Gespeicherte Einträge:
# # #
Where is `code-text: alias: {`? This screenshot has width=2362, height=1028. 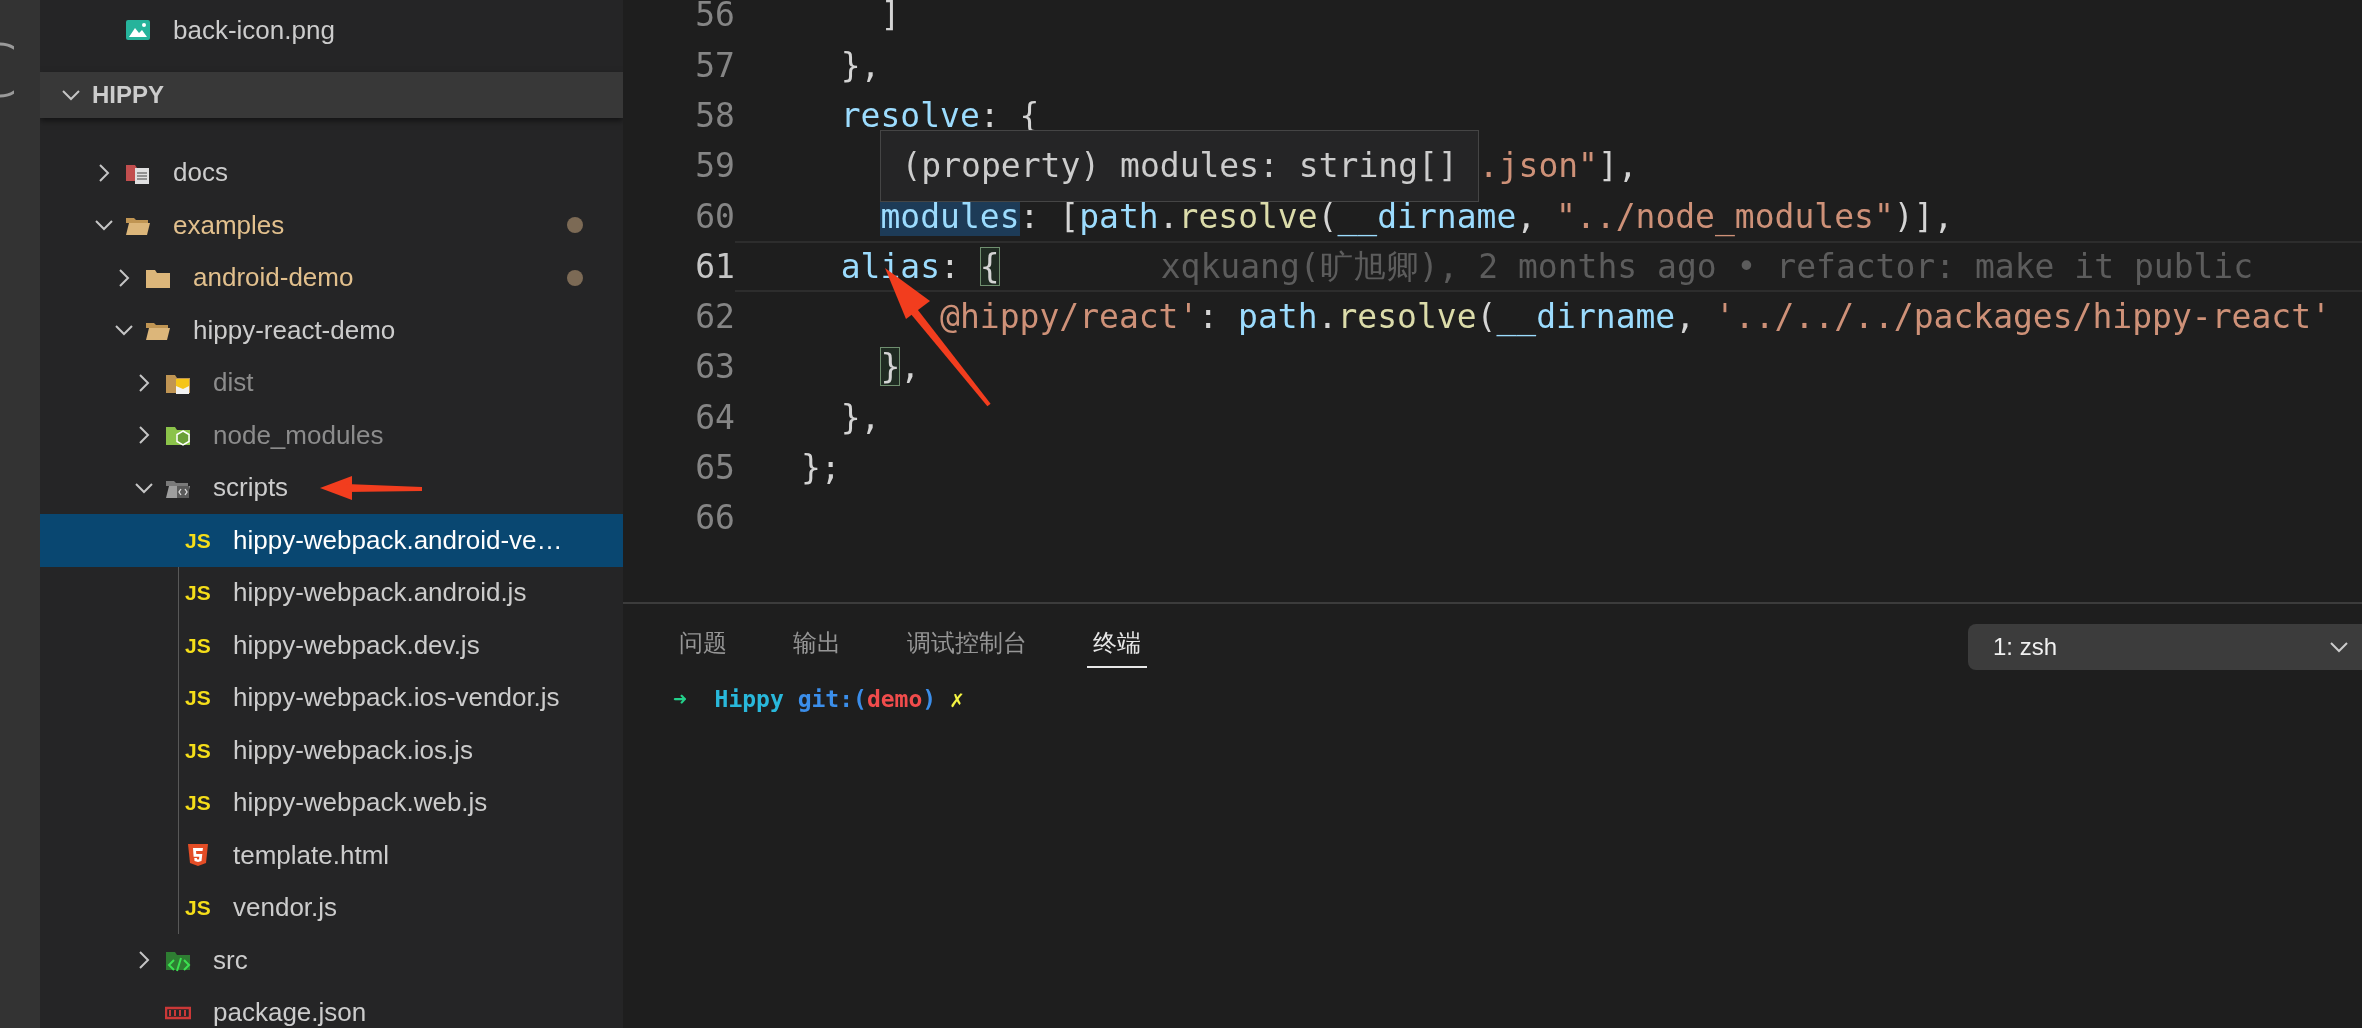
code-text: alias: { is located at coordinates (920, 266).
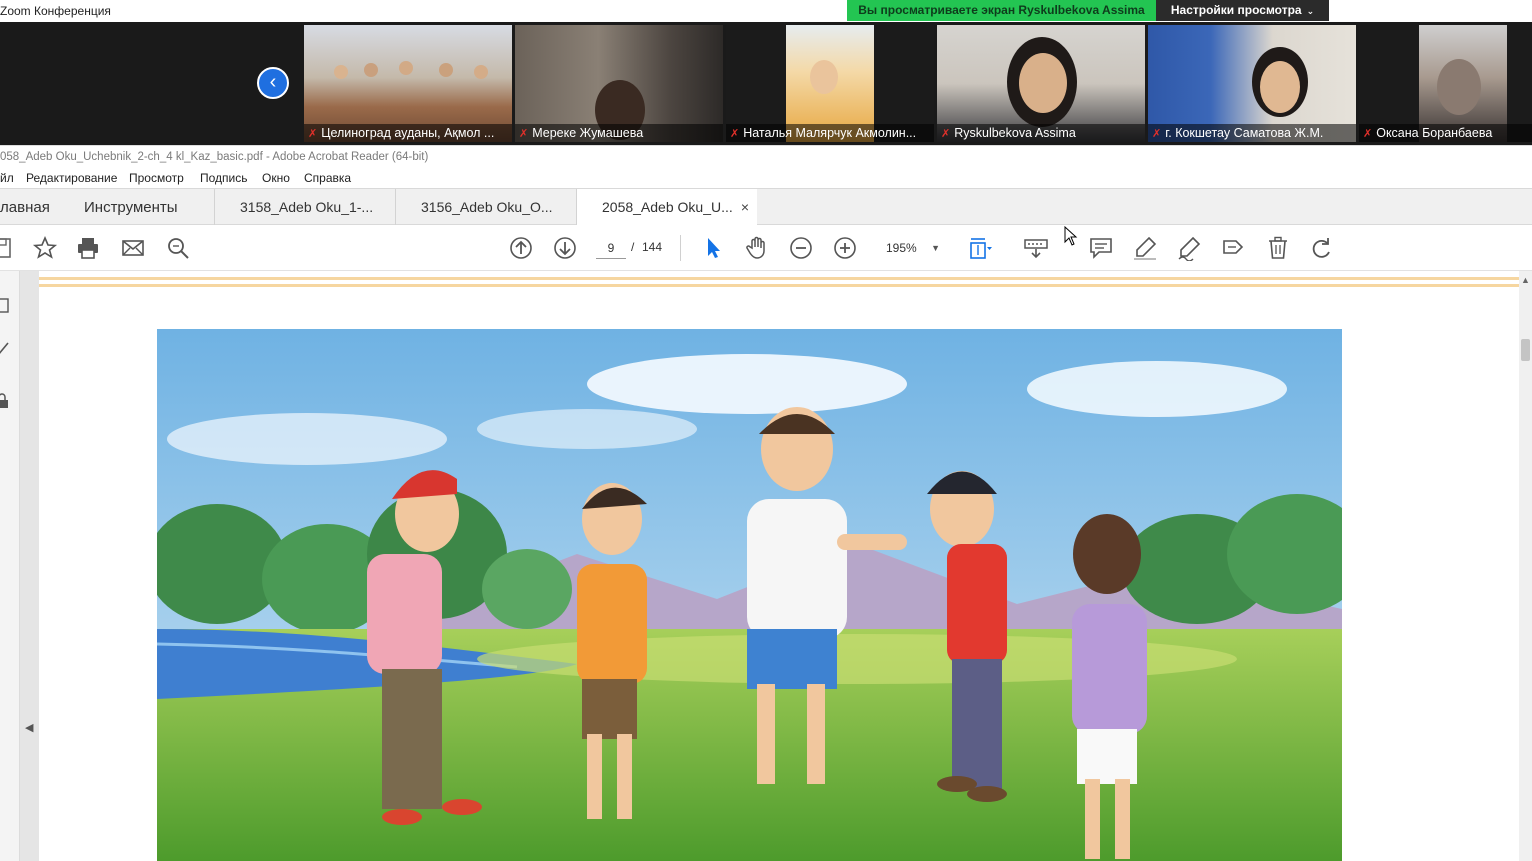 This screenshot has height=861, width=1532. What do you see at coordinates (6, 349) in the screenshot?
I see `attachment-icon` at bounding box center [6, 349].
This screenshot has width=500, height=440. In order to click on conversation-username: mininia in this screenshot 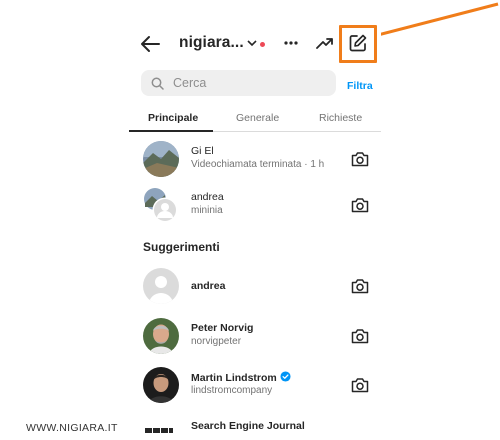, I will do `click(207, 210)`.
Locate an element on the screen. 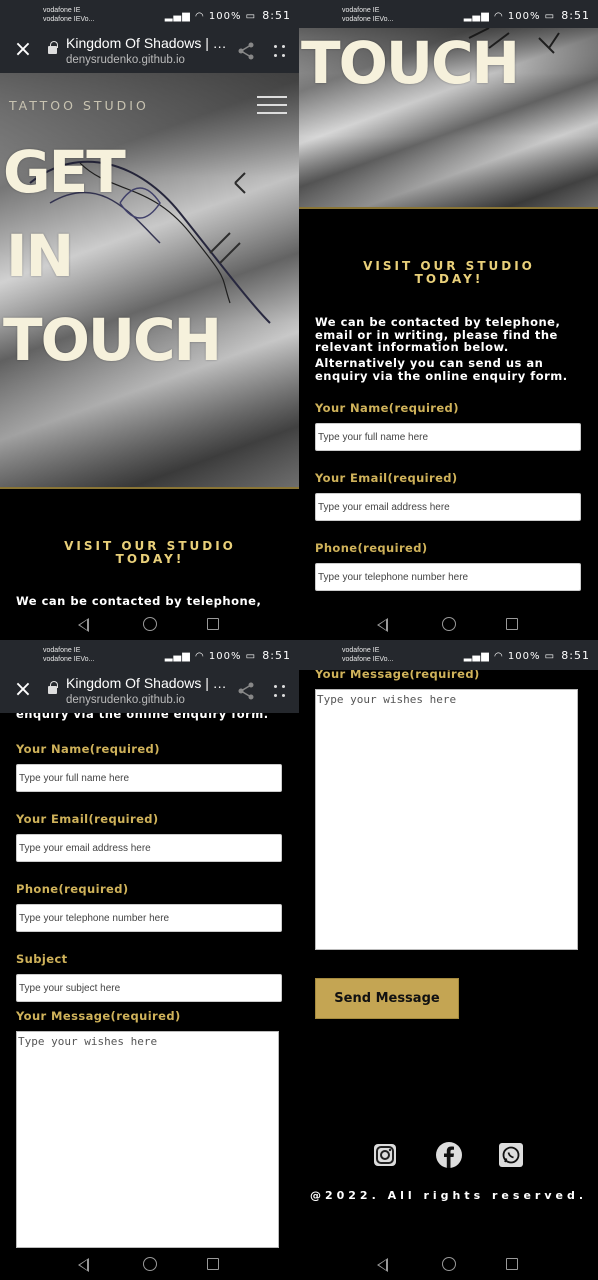 This screenshot has width=598, height=1280. brand-logo: TATTOO STUDIO is located at coordinates (79, 106).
# # #
AUFGABENSTELLUNG ▸
Gib die Zeilen vom Anfang der Auflistung bis einschließlich der Zeile mit "This screenshot has height=861, width=1532." unverändert wieder. Lass die Bilder in deiner Antwort weg.

LÖSUNG ▸
Where is `code-text: alias: {`? This screenshot has width=2362, height=1028. 
code-text: alias: { is located at coordinates (920, 266).
 This screenshot has height=861, width=1532. What do you see at coordinates (6, 349) in the screenshot?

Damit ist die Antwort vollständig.